Margot hasn't spoken to her sister Pauline (Jennifer Jason Leigh) in several years -- we're never told exactly why -- but has decided to bury the hatchet by returning to the family's seaside home for Pauline's wedding. Of course, when Margot buries a hatchet, she buries it in someone's back, and no sooner has she arrived than she's criticizing Pauline's wedding plans and telling her that Malcolm (Jack Black) isn't nearly good enough for her ("he's like boys we rejected when we were 16," she says).
Pauline isn't quite as unpleasant as Margot, but Margot's presence raises the level of tension to the point where she begins to snap at Malcolm and at her daughter, Ingrid (Flora Cross); even Malcolm, a fairly mellow guy and certainly the sanest character in the movie, begins to crack under the pressure.
The irony is that these are all people who ought to have some insight into the human condition, or at least into their own personalities and interactions.
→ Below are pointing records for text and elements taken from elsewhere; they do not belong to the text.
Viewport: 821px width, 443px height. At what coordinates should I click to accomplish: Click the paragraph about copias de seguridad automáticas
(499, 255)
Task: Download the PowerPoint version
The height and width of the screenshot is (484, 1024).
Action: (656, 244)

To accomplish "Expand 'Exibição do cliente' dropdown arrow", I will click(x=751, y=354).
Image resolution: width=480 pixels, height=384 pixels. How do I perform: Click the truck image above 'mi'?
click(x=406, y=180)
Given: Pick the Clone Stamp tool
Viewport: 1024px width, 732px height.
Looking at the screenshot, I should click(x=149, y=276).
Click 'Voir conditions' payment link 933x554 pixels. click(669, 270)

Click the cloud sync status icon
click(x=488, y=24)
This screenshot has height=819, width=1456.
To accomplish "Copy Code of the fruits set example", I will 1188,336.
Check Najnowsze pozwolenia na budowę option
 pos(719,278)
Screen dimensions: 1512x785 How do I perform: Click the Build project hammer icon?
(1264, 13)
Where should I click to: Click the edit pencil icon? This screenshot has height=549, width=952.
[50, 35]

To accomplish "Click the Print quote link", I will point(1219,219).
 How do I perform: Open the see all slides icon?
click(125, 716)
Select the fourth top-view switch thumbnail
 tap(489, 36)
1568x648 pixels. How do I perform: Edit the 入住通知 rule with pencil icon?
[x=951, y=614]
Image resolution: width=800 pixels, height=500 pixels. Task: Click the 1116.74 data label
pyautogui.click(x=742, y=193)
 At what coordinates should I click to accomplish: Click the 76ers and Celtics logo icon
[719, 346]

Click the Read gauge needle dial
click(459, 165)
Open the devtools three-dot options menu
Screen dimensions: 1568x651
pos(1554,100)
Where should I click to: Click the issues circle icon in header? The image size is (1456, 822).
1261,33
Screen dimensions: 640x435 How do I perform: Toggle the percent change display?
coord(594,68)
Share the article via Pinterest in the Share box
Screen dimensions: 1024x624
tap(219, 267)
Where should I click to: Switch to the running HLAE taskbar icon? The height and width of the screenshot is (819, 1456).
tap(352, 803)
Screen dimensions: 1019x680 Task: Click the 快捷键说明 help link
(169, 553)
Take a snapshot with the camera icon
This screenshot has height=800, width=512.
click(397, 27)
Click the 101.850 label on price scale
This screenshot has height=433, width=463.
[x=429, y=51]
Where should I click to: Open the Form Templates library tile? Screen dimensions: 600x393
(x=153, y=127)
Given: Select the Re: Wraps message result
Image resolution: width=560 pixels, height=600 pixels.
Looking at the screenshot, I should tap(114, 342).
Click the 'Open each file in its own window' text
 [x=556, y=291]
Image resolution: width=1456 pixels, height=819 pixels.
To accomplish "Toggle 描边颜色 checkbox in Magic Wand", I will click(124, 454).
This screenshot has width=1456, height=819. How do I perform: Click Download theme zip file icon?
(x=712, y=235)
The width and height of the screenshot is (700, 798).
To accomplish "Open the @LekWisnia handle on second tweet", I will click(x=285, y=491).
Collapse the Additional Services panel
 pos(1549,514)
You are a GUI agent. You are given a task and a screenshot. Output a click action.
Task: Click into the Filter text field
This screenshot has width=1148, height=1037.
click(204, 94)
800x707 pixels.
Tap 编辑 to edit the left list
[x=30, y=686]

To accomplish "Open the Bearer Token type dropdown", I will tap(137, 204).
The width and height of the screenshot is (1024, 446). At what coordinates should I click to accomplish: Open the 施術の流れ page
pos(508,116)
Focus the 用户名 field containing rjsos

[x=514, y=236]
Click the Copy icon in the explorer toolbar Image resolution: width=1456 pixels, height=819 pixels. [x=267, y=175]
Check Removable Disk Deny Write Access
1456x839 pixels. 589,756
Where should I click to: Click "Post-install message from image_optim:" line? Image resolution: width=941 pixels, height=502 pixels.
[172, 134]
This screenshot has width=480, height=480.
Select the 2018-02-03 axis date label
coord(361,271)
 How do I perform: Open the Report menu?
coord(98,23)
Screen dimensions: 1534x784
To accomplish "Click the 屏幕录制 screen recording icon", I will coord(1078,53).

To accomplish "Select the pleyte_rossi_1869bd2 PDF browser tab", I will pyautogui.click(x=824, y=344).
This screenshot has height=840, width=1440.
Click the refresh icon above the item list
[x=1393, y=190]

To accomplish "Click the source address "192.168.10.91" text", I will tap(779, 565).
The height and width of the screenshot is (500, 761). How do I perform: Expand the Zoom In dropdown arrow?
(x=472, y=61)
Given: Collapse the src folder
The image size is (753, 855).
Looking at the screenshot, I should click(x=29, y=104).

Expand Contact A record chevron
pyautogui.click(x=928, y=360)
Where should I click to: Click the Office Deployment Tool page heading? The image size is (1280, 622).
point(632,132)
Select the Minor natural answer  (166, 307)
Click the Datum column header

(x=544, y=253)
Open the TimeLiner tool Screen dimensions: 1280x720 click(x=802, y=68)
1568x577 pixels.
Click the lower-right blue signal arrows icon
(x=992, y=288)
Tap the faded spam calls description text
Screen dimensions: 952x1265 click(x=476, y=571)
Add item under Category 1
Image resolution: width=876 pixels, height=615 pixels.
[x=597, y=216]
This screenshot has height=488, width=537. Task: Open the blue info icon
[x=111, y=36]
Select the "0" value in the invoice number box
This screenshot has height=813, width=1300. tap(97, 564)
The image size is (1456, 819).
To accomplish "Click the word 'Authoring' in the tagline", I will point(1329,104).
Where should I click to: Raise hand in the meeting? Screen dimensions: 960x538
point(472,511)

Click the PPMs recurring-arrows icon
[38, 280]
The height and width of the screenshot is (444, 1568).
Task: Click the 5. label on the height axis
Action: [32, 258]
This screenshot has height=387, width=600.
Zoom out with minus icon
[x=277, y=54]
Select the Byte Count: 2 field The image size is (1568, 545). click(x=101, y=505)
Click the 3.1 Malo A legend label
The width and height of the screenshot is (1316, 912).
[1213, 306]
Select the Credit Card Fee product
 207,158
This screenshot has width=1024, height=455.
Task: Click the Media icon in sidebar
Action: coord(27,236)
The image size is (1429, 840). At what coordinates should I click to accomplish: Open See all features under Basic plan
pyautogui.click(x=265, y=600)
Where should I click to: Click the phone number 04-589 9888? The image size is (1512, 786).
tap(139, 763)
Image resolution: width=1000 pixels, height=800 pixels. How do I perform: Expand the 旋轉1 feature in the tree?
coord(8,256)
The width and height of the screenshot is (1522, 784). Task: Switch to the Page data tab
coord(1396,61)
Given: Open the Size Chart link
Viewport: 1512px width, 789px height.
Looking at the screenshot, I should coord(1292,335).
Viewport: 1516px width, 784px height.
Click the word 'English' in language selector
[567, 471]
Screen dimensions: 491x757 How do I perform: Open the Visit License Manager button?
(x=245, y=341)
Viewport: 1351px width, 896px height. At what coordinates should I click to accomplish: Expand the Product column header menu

Pauline is a teacher; Malcolm a musician and amateur critic; Margot is a writer of short stories who is "very famous to a very few people." But there's no insight here, just an endless festival of cruelty.
It's well performed, and Kidman in particular deserves credit for her lack of emotional vanity; she never attempts to soften Margot's edges or make her likable in any way. Leigh doesn't get to play the more normal partner in any relationship very often, and she does fine work in this rare sympathetic role. Jack Black is out of his league in their company, and tends to fall back on the broad comic shtick that works in his usual roles; it's not very effective here. In his first film, Zane Pais makes a strong impression as Margot's son, Claude; he's just on the edge of puberty, and in one of her most vicious moments, Margot delivers a lengthy critique of the way his body has changed, and Pais underplays the scene nicely.
But for all of the good acting, Margot at the Wedding isn't very pleasant to watch. It's ninety minutes of vicious nastiness, and Baumbach hasn't leavened the story with much humor at all (the key difference, I think, between this and his previous film, The Squid and the Whale).